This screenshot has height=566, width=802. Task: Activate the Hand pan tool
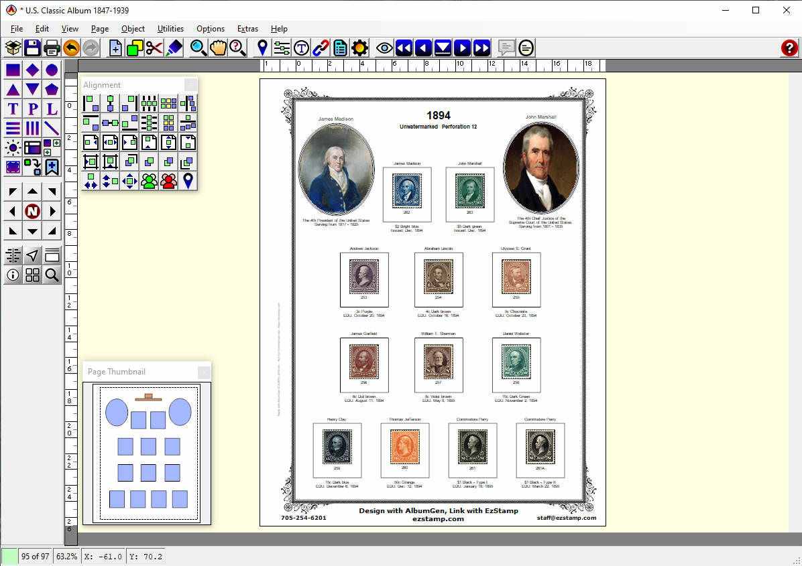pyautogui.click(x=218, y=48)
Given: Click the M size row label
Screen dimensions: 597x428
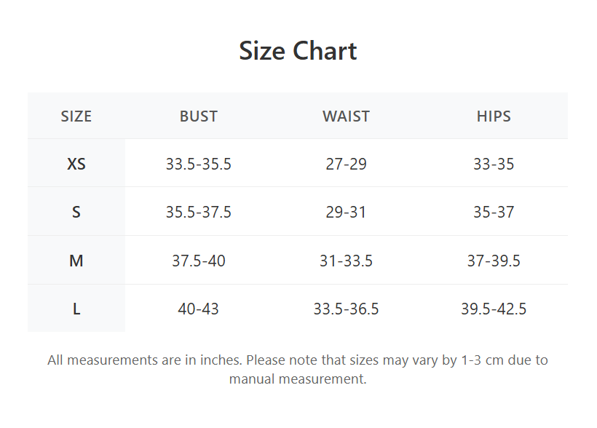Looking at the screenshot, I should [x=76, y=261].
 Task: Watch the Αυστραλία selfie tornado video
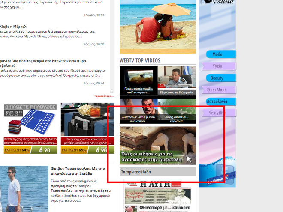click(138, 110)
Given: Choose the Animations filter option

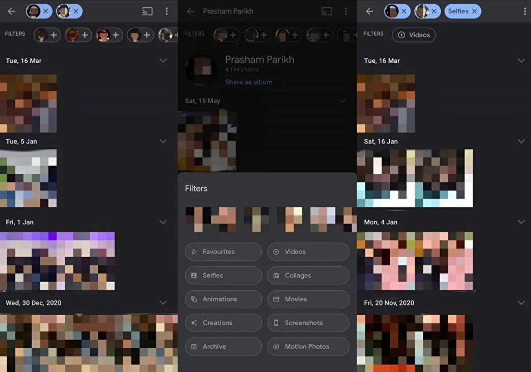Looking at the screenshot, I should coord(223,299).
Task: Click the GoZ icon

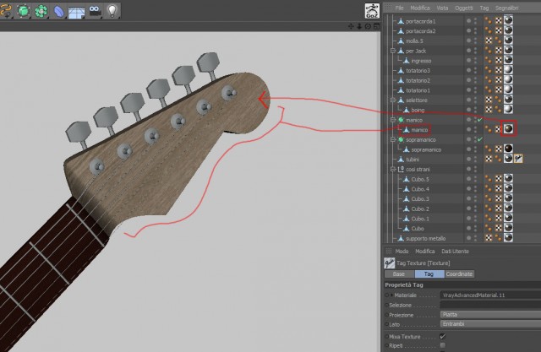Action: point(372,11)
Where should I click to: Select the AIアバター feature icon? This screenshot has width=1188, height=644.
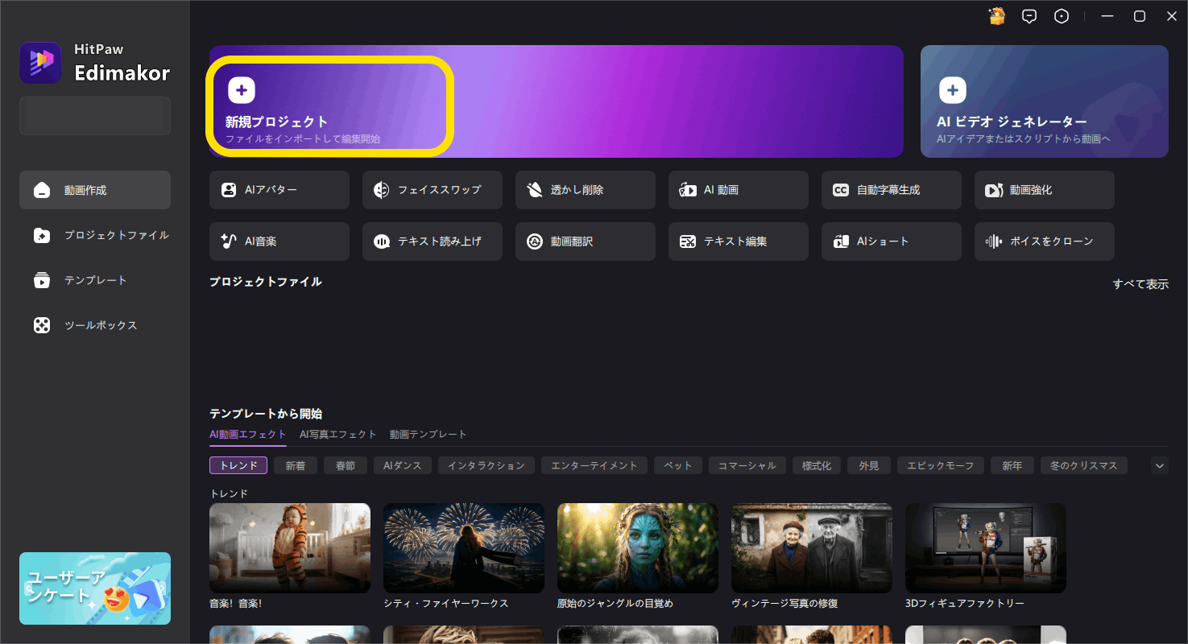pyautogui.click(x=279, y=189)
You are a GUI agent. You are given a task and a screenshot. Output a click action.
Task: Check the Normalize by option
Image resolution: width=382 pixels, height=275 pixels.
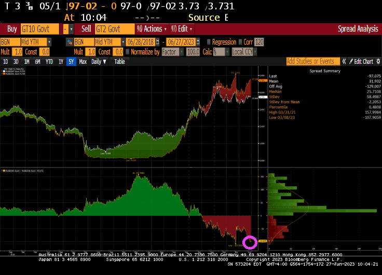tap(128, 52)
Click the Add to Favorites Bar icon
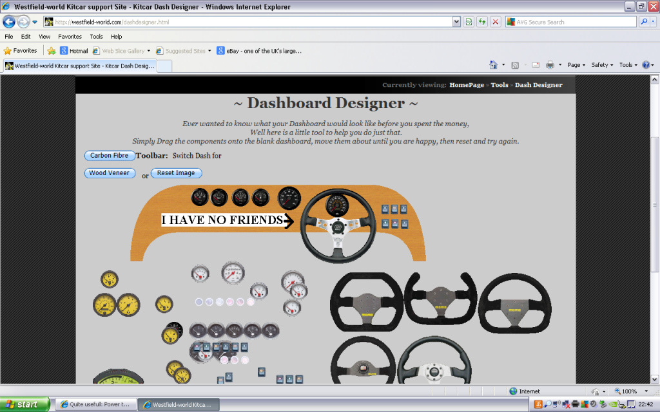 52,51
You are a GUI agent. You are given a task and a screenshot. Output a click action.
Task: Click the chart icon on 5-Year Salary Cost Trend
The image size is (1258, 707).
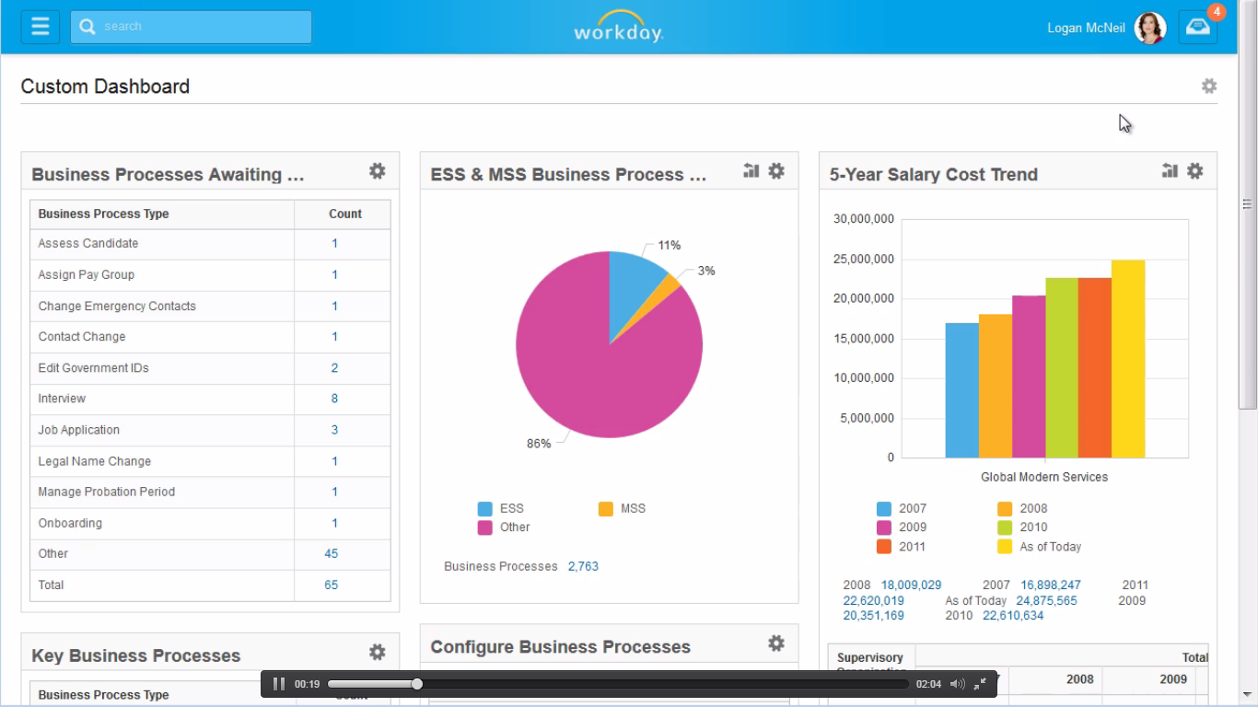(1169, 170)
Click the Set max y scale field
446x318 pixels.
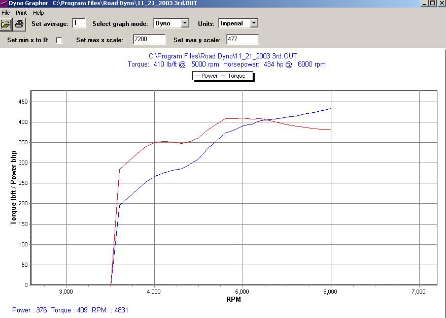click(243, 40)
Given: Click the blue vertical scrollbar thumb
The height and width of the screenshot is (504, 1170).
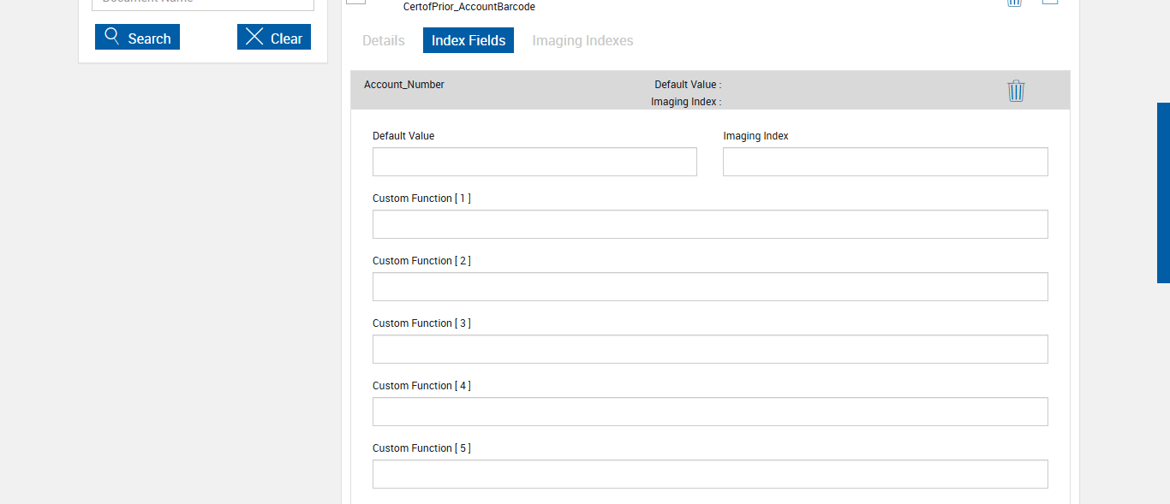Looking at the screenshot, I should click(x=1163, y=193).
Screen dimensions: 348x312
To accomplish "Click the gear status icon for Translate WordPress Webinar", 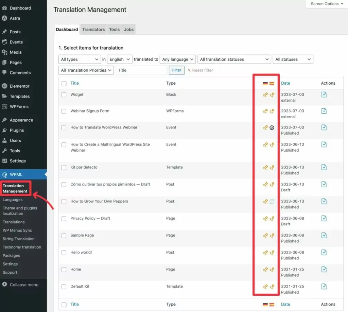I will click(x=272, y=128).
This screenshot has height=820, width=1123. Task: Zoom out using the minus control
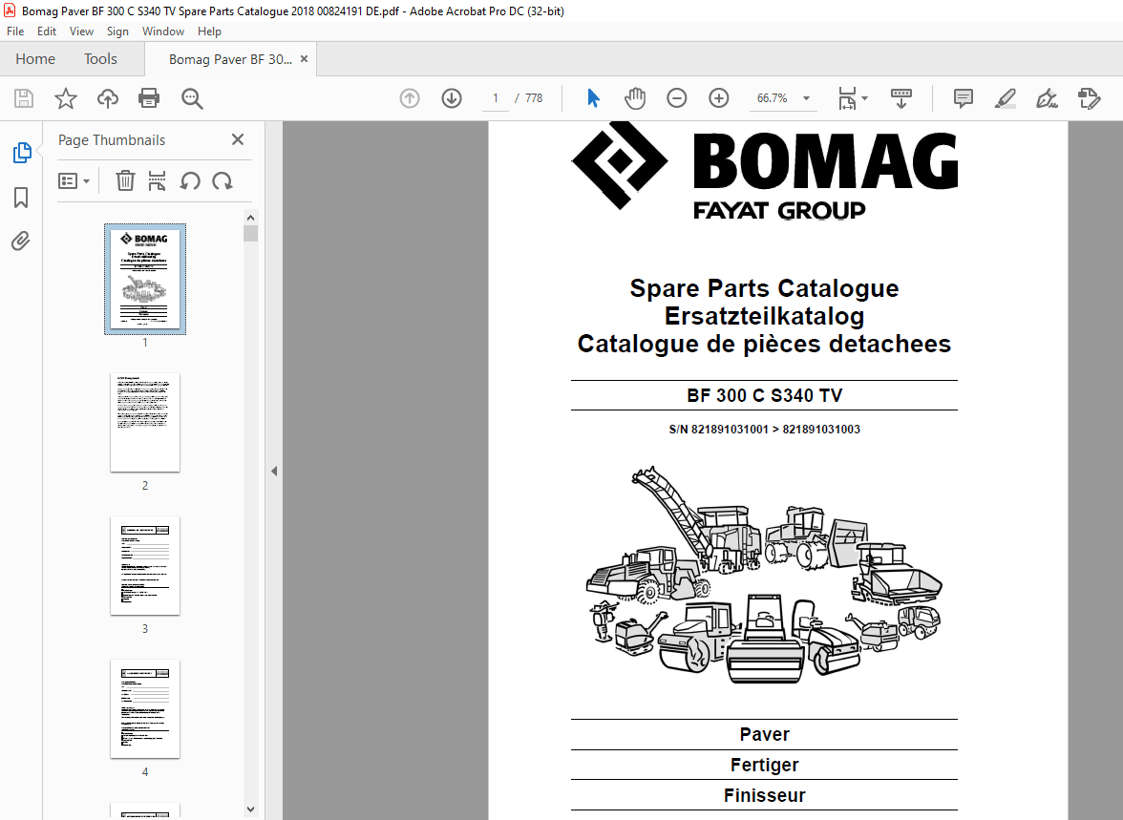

· · ·

▶ **Written exercise**
Give as a numbered list, with blank lines left out, everything in the records above from the line containing "Where should I" down to the line containing "pyautogui.click(x=279, y=189)", both of those lines included. Leave the pictures out of the answer.

▶ **Exercise output**
1. Where should I click to: Select the AIアバター feature icon? This screenshot has width=1188, height=644.
2. pyautogui.click(x=279, y=189)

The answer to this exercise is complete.